HM Hospitales' entry into Catalonia began in 2018 with the shareholding of Centro Médico Delfos, the acquisition of Clínica Sant Jordi in northeast Barcelona, and the purchase of Hospital de Nens specializing in pediatric care, teaching and research. These three centers became known as Hospital HM Nou Delfos, Hospital HM Sant Jordi and Hospital HM Nens. The acquisition agreement also incorporated the social work of the Nens Foundation with the creation of the Fundación HM Obra Social Nens, under the umbrella of Fundación de Investigación HM Hospitales.

Expansion into the Andalusian region from 2022 onwards took place with the incorporation of four hospitals in the province of Málaga: Hospital CHIP, later Hospital HM Malaga, Hospital Dr. Gálvez (Hospital HM Gálvez), and Clínica del Pilar, which became Hospital de Día HM El Pilar. The management of Hospital Santa Elena in Torremolinos was also incorporated into the group, which was renamed Hospital Internacional HM Santa Elena.

== Undergraduate and graduate education ==
Professional training in different healthcare branches is provided by the HM Hospitales Training Center for Biosanitary Professions (FHMPB), with facilities in Boadilla del Monte and Móstoles.

Undergraduate and postgraduate training is provided by the HM Hospitales Faculty of Health Sciences of the Camilo José Cela University (UCJC), created in 2022. Teaching is provided for 10 undergraduate degrees, 5 double degrees, 16 official postgraduate master's degrees and another 8 postgraduate master's degrees of its own, in addition to the master's degree in Intensive Orthodontics offered by the Universitat Abat Oliba.

The specialization of resident doctors and nurses, known as MIR and EIR respectively, is carried out in HM Hospitales following the official protocol of the Ministry of Health, also allowing training stays with internal and external rotations in HM Hospitales.

The Fundación de Investigación HM Hospitales has a scholarship program for the completion of doctoral studies at HM Hospitales.

== Research ==
The research programs are developed by the Fundación de Investigación HM Hospitales, created in 2003, in collaboration with several research institutions, such as the National Cancer Research Center (CNIO), the Spanish National Research Council (CSIC), the Integral Neuroscience Center HM CINAC, the Clara Campal Integral Oncology Center HM CIOCC, the Integral Center for Cardiovascular Diseases HM CIEC, the Institute of Applied Molecular Medicine (IMMA), and the Polytechnic University of Madrid (UPM).

The different research projects are included in programs in Oncology, Cardiology, Neurosciences, General Surgery, Maxillofacial Surgery, Traumatology and Anesthesiology, and are carried out in the group's hospitals, polyclinics and comprehensive centers.
□ □ □ □
**Activity list:**
a) Transcribe the stretch of the HM Hospitales text from "The Fundación de Investigación HM Hospitales has" through "of Madrid (UPM).".
b) Answer these questions from the HM Hospitales text:
(i) In what year did HM Hospitales enter Catalonia?
(ii) Where does the HM Hospitales Training Center for Biosanitary Professions have facilities?
(iii) In what year was the Fundación de Investigación HM Hospitales created?
The lines that come after this text are separate material with no connection to it.
□ □ □ □
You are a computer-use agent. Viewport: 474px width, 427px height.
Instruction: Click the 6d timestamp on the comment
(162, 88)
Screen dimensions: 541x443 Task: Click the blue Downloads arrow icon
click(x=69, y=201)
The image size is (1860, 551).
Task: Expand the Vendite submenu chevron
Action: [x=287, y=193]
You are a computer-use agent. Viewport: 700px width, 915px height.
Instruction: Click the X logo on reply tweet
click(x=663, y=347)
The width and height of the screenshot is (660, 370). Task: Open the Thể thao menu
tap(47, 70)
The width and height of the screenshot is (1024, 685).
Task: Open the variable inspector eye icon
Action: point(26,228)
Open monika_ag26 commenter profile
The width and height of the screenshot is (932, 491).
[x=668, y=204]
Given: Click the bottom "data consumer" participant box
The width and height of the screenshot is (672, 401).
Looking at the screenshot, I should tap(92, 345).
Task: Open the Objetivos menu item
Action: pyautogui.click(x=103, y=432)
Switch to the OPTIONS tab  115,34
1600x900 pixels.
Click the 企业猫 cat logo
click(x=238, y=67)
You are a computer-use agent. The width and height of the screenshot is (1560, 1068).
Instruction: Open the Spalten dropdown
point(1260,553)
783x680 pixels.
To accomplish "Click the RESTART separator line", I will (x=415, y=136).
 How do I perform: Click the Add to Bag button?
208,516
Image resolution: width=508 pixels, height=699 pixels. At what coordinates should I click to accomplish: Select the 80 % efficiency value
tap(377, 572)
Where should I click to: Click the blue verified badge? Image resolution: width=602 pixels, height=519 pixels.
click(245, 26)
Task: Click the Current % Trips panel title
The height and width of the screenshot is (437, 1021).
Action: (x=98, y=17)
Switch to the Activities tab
□ □ □ □
**Answers in order:**
a)
The Fundación de Investigación HM Hospitales has a scholarship program for the completion of doctoral studies at HM Hospitales.

== Research ==
The research programs are developed by the Fundación de Investigación HM Hospitales, created in 2003, in collaboration with several research institutions, such as the National Cancer Research Center (CNIO), the Spanish National Research Council (CSIC), the Integral Neuroscience Center HM CINAC, the Clara Campal Integral Oncology Center HM CIOCC, the Integral Center for Cardiovascular Diseases HM CIEC, the Institute of Applied Molecular Medicine (IMMA), and the Polytechnic University of Madrid (UPM).

b)
(i) 2018
(ii) Boadilla del Monte and Móstoles
(iii) 2003